An example is shown:
cl=makeCluster(8)
registerDoParallel(cl)
library(parallel)
library(foreach)
library(ggplot2)
library(data.table)
foreach(kk=1:2) %dopar% {
Data=rnorm(60000,3,kk)
Date=seq(as.POSIXct("2014-01-01 00:00:00"), length.out=60000, by="15 mins")
DF=data.frame(Date,Data)
DF$MeanDiff=sapply(DF$Data, function(x) abs(x-mean(DF$Data)))
write.csv(data.table(DF), file="Data with difference from mean.csv", row.names=F)
DF$Colour=c(rep("Pink",30000),rep("Blue",30000))
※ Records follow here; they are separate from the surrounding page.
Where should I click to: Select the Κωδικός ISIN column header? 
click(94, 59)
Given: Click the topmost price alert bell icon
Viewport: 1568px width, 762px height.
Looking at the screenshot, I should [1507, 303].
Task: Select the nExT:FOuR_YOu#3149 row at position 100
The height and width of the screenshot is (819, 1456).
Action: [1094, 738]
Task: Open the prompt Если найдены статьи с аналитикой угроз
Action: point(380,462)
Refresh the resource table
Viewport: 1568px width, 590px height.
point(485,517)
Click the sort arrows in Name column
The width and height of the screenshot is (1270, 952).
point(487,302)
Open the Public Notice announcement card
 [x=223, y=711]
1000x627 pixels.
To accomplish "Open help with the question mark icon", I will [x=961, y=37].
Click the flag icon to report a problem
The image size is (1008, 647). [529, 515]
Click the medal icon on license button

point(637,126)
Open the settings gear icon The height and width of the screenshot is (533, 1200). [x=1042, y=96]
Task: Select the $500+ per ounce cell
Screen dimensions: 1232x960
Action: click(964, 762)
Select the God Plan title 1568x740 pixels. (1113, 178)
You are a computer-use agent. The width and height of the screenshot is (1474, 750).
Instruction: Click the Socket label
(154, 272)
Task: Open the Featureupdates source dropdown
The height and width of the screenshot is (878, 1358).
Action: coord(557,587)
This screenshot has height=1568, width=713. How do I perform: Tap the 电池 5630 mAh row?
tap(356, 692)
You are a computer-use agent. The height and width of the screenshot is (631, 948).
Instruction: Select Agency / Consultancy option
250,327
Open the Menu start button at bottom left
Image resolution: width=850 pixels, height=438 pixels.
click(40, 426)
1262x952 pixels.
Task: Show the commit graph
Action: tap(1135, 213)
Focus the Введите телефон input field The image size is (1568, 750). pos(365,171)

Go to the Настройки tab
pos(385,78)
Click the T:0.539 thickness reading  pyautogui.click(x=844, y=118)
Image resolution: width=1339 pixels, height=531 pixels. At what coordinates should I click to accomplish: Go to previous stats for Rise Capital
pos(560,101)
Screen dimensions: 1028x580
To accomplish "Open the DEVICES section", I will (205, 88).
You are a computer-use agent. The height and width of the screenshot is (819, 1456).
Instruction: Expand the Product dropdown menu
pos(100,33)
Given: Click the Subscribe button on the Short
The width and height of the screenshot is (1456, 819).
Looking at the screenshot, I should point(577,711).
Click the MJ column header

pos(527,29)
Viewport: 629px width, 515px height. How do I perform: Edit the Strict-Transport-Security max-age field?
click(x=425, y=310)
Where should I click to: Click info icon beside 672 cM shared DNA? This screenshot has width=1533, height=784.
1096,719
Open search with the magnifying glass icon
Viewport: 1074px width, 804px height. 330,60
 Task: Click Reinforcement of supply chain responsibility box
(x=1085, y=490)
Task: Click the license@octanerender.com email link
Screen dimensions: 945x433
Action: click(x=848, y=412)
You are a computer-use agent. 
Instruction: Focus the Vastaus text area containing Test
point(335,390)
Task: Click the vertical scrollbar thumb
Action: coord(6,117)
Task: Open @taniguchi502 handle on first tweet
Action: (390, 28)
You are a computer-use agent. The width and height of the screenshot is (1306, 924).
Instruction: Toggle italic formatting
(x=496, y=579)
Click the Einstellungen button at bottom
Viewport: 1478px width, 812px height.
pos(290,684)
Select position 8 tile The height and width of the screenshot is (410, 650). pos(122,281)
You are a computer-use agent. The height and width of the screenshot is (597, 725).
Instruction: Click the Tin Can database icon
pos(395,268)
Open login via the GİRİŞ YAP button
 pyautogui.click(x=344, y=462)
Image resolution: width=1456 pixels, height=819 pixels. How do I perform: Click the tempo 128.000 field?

file_name_data = "Test plot.jpg"
png(filename=file_name_data,width=900,height=600,res=80)
print(ggplot(DF, aes(Date, Data,colour=Colour, group=1))+geom_line()+geom_point()+
scale_x_datetime(limits=c(as.POSIXct(Date[1]), as.POSIXct(Date[length(Date)])), labels = date_format("%d-%m-%y")))
dev.off()
}
I believe that the problem is that the other loaded packages are not able to be used in the foreach
loop. If this is the case, how do I rectify this? Secondly, would this also mean that any source code files previous loaded outside of the loop could not be used? i.e. my user defined functions?
I may be missing the point, but I imagine that there is an easier way to do this that I have not caught on to yet. Any advice would be appreciated.
Upvotes: 2
Views: 1221
Reputation: 357
library(doParallel)
library(foreach)
cl <- 4
registerDoParallel(cl)
foreach(kk=1:2)%dopar%{
library(ggplot2)
library(data.table)
#your code
}
I just started using foreach a while ago, so I may be wrong when saying this, but this is how I understand it so far. When you use foreach with doParallel, it creates a new R instance, which requires you to reload your libraries for each instance. Also, anything that is previously loaded into the workspace before foreach is called, and which is subsequently called in the foreach loop, will be carried over into the new instances.
Upvotes: 1
Reputation: 1135
library(parallel)
library(foreach)
library(doSNOW)
cl <- makeCluster(8) #8 is the number of cores
registerDoSNOW(cl)
foreach(kk=1:2) %dopar% {
#your code
}
Upvotes: 0